» **Exercise directions**: Pick out each line in the data below that contains the word "dimensions", and copy those lines.

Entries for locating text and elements
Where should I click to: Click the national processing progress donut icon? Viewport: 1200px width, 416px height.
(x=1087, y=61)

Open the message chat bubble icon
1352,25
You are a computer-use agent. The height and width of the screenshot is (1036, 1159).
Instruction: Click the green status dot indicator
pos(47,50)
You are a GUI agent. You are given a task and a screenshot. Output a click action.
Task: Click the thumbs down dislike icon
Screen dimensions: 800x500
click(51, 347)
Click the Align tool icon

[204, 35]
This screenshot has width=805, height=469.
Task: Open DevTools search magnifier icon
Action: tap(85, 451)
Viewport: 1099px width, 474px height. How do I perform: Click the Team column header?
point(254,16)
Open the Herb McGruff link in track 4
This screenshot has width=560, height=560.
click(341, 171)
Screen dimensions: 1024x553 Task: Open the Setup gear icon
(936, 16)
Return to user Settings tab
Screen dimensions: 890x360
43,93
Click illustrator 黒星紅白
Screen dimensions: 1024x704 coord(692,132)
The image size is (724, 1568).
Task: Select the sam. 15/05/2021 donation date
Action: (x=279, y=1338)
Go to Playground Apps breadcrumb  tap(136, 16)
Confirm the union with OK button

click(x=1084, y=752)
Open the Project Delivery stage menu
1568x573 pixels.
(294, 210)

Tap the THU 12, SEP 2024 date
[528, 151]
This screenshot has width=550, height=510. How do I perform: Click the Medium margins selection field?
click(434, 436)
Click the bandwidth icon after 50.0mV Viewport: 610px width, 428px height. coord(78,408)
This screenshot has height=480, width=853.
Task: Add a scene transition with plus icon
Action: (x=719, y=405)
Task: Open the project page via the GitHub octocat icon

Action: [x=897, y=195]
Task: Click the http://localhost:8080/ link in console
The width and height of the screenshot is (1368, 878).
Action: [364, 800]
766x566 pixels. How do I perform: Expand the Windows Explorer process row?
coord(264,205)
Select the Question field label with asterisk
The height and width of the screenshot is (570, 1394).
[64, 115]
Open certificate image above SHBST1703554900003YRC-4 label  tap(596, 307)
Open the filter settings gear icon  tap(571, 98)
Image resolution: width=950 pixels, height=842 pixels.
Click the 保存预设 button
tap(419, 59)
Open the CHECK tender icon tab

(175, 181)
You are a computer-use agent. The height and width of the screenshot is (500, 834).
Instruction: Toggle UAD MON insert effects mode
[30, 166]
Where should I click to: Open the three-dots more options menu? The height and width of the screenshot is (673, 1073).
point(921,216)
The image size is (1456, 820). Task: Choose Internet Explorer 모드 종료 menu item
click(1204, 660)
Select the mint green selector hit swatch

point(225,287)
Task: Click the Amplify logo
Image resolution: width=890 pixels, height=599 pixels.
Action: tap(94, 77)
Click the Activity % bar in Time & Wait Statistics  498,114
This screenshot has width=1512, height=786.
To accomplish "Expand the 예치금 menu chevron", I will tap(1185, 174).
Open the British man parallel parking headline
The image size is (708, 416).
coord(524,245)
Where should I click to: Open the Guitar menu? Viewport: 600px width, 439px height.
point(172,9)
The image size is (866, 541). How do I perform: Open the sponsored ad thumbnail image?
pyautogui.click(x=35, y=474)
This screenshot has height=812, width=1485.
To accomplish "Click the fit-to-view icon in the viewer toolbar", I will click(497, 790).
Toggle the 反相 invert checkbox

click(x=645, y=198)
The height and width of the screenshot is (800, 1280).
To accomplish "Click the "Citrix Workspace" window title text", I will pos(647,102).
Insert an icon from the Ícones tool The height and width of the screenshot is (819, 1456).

» **Task response**:
Screen dimensions: 800x500
Screen dimensions: 1024x553 Task: Open the Setup gear icon
Screen dimensions: 890x360
Screen dimensions: 1024x704 coord(692,132)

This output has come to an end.